Gibraltar has been working steadily to provide a domicile that is attractive to insurance-linked securities (ILS) issuers, managers and investors, bringing regulation on-line to support catastrophe bonds, collateralised reinsurance and other ILS instruments.
On the back of these efforts, the first ILS transaction to be domiciled in Gibraltar was completed earlier this year, when lottery provider Lottoland entered into a collateralised reinsurance deal there in April.
ETI’s are a type of exchange listed security with the underlying being an alternative investment strategy. The ETI therefore allows investors access, in a simple and transparent manner, to the performance of the underlying alternative investment portfolio.
So, differently to an exchange traded fund (ETF), an ETI involves a securities wrapper which can be linked to any alternative investment strategy, which once listed could be made tradable and can be accessed via the exchange they are listed on.
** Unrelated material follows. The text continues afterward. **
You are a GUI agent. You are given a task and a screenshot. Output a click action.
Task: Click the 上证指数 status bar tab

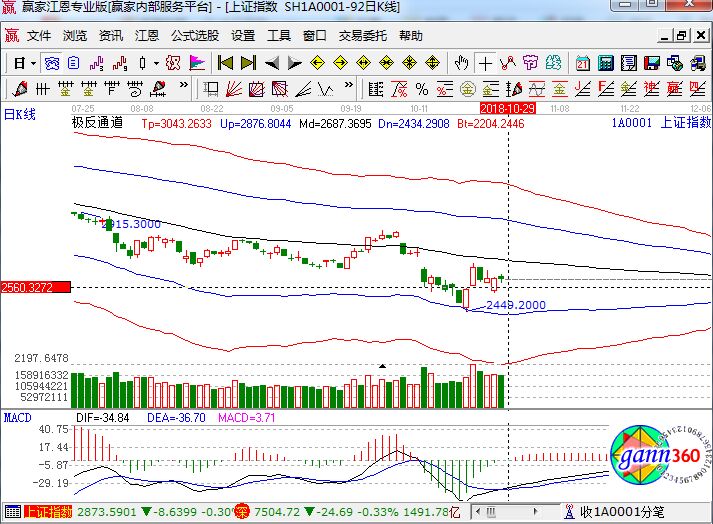pyautogui.click(x=47, y=513)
The ETI listing is also suitable for closed-ended funds and derivatives investments.
They sound well-suited to the ILS fund world, given the portfolio of underlying assets often already lies in a special purpose type vehicle, or a segregated account, type of structure.
Securitising that portfolio into an instrument for listing on an exchange, which is often achieved via something like a performance bond in ETI’s, could broaden access to a fund, increasing marketing opportunities for an ILS manager, as well as increase liquidity opportunities via exchange transparency and in the future trading itself.
It’s important to note here that, as far as Artemis is aware, the GSX is not a trading exchange yet, but would like to be so in the future.
Nick Cowan, Managing Director of the GSX, said that the ETI’s can give small to medium fund managers a footprint into the EU. The GSX aims to make ETI’s quick to market, more flexible and more economical for fund managers to establish as well.
Cowan said that the ETI’s would give fund managers an economical way to test out their strategies in the EU, providing a bridge to enter the market without the full costs of re-domiciling until they’ve tested the waters.
For an offshore ILS manager an ETI listing at the GSX could provide them with a simpler way to access European investors using the passport.
“As ETIs listed on GSX with approved prospectuses qualify for EU passporting, ETIs have the potential to transform the promotion of ILS funds and securities within the European Union and to expand the investor base for ILS funds domiciled both within and outside the EU,” Ashton explained to Artemis.
It’s another positive step for Gibraltar as it continues to look to become a European domicile for the alternative investments market. The ILS use-case is a clear draw to this market, which alongside Gibraltar’s work to domicile ILS vehicles will further increase the attractiveness of its regulatory environment.
Whether ILS fund managers will see this as a viable way to passport into the EU is yet to be seen, but it’s another option for them. It will be particularly interesting to see what uptake there could be in future once the GSX has a trading platform.
Ashton also told Artemis that the GSX will look to list catastrophe bonds, private cat bonds, sidecars and collateralised reinsurance on the exchange in the future as well.